The loan agreement will incorporate a list of all the conditions that will need to be fulfilled before the loan can be drawn down. The length of the list will vary from transaction to transaction but typically will contain between 15 and 40 conditions. Below are some general headings into which these conditions fall and a brief explanation of some individual matters that will need attention.

  1. Account opening documents.The bank's account opening requirements must be fulfilled. These will include the completion of the application to open the account together with the mandate to operate the account, certain incorporation documents (e.g., Certificate of Incorporation and Memorandum and Articles of Association or partnership deed) and documents to identify the principals (shareholders or partners), executive officers (directors) and the authorized signatories.
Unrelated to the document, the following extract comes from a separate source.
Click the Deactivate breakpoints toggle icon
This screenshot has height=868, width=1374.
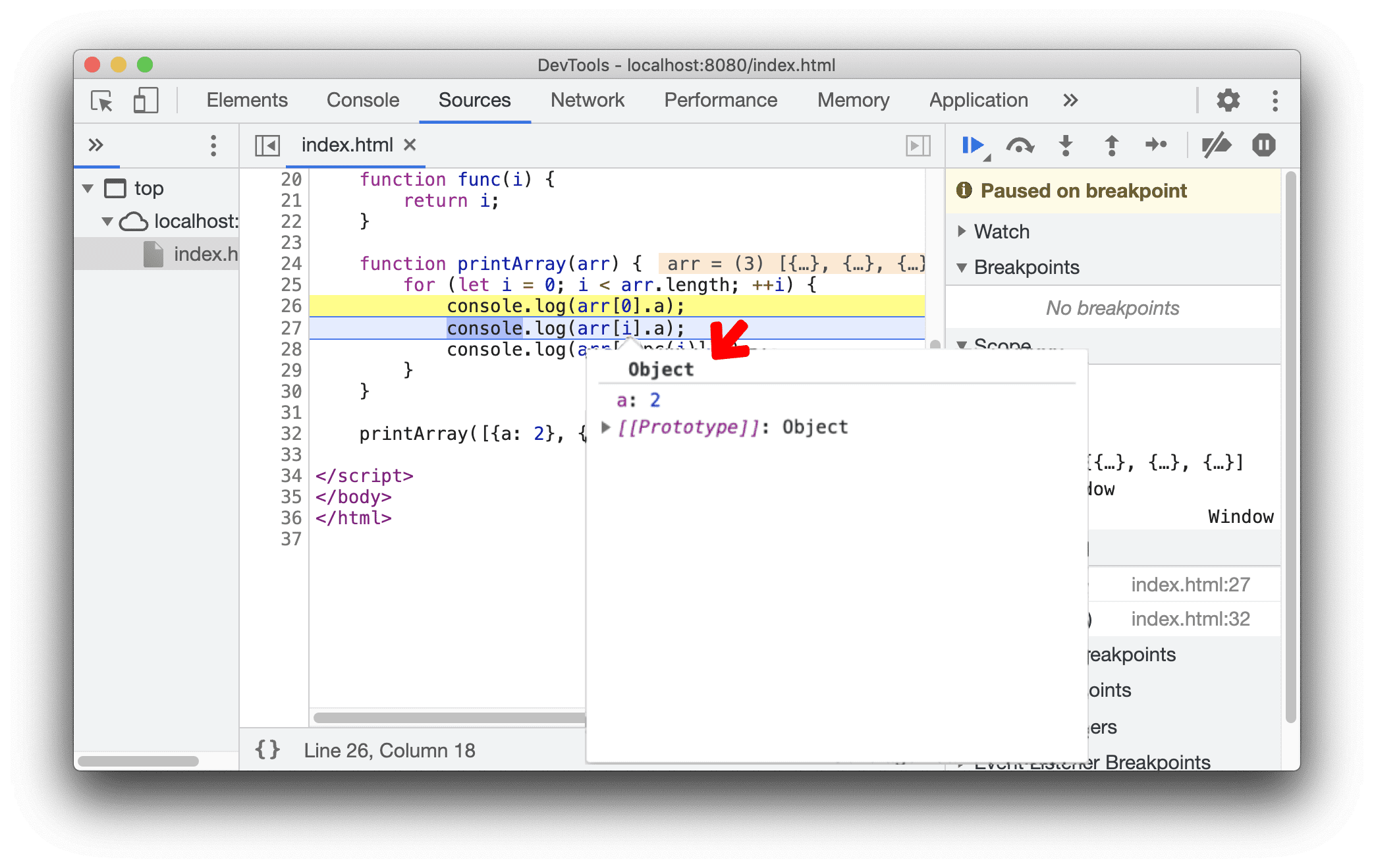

    A word of warning: this sounds straightforward but banks are very particular about this documentation. Leave plenty of time to fulfil this condition, especially as this includes satisfaction of the individual bank's anti-money laundering procedures.

  2. Corporate governance documents.These will include incorporation documents (see above) and various resolutions.
  3. Security documents.These will include charges and assignments over the film and any distribution agreements, an interparty agreement, a collection agreement, a laboratory pledge holders agreement and a completion guarantee.
  4. Insurances.The bank will need to see evidence that it is a named loss payee under all the film insurances, including the production insurance, errors and omissions insurance and any third party liability insurance.
  5. Opinions.This will include an opinion letter on chain of title. It may also be necessary to obtain opinion on documents entered into by parties in other legal jurisdictions.
  6. Other.This will include such matters as receiving a final certified copy of the budget and cash flow, satisfaction of repayment of any pre-production facilities and may also include matters relating to specific types of lending such as advance financing of sale and leaseback.
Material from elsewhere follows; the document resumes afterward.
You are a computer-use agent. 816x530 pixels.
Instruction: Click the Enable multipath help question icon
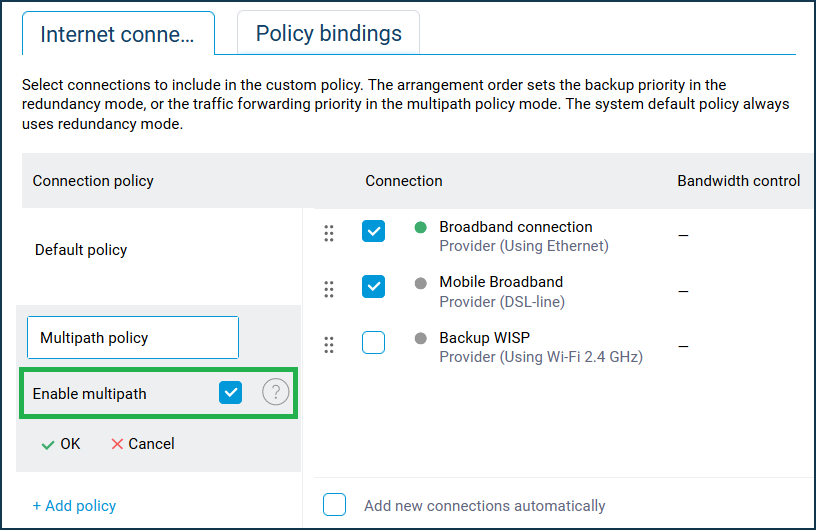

All these conditions precedent have been met. There are some things that you can do that will help move matters along. Here are some simple tips.

  • Give yourself as much time as possible. A period less than eight weeks is definitely too short.
  • Ensure that the film rights are properly vested in the rights holding company.
  • Identify any potential conflicts early on and get them resolved.
  • Give early warning on any potential difficulties in meeting any of the conditions.
  • Ensure that you fully understand the requirements of the bank -don't be afraid to ask.
  • Encourage the solicitors acting to identify early on who is responsible for producing which document.
  • Encourage the creation of a conditions precedent schedule showing the status of each document and then its regular circulation.
  • Make sure your solicitor is driving the transaction forward and that all parties are communicating.

Closing Time

Once the bank's solicitor is satisfied that all conditions have been met, the loan can be drawn down. The bank will insist that certain payments are made out of the first draw down. These may include:

  • the completion guarantor's fees;
  • any payments to discharge finance provided for pre-production;
  • the bank's arrangement fee;
  • the bank's legal fees;
  • insurance fees.

After draw down, contact with the bank will lessen, although the bank will have certain monitoring requirements to ensure that theproduction of the film is on track. Not least of these is the provision of regular cost reports, with the bank's requirements usually matching those of the completion guarantor. The bank may raise certain questions but, generally speaking, as long as the cost reports are received in a timely manner they will let you get on with things, sit back, wait for repayment and look forward to the next deal.